■ Task to carry out ■
Your task is to copy the lines of the data below from the line holding "Click the yellow" through the line holding "Select the $15 denomination option", inclusive, exactly and with nothing added.

■ Exercise material ■
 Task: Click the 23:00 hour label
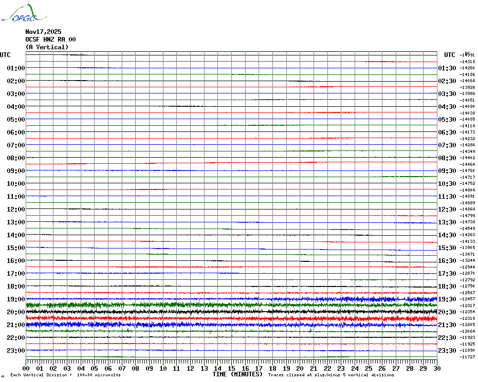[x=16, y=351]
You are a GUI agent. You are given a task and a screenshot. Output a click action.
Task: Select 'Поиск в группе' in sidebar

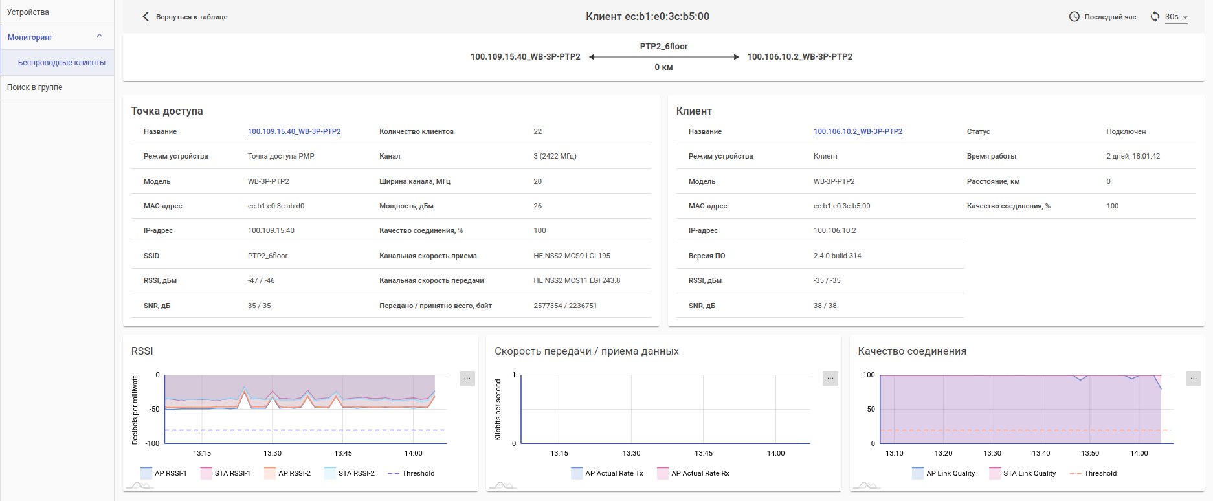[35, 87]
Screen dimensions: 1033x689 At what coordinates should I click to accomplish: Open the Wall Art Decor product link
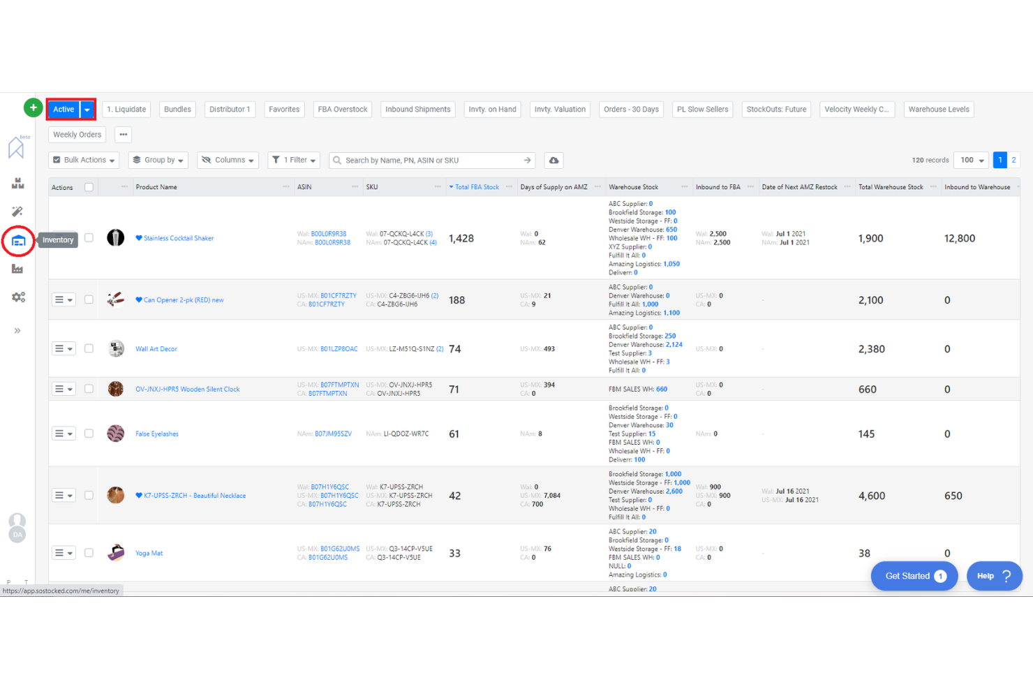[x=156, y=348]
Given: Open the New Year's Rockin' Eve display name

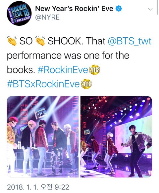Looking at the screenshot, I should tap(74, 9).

* * *

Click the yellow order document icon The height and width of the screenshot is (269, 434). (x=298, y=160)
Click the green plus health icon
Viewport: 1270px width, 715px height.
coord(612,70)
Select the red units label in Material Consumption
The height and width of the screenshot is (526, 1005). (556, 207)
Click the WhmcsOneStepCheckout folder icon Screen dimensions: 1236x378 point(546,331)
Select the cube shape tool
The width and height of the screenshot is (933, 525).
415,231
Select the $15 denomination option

■ Final answer ■
Click the yellow order document icon The height and width of the screenshot is (269, 434). (x=298, y=160)
Click the green plus health icon
Viewport: 1270px width, 715px height.
coord(612,70)
Select the red units label in Material Consumption
The height and width of the screenshot is (526, 1005). (556, 207)
Click the WhmcsOneStepCheckout folder icon Screen dimensions: 1236x378 point(546,331)
Select the cube shape tool
The width and height of the screenshot is (933, 525).
415,231
Select the $15 denomination option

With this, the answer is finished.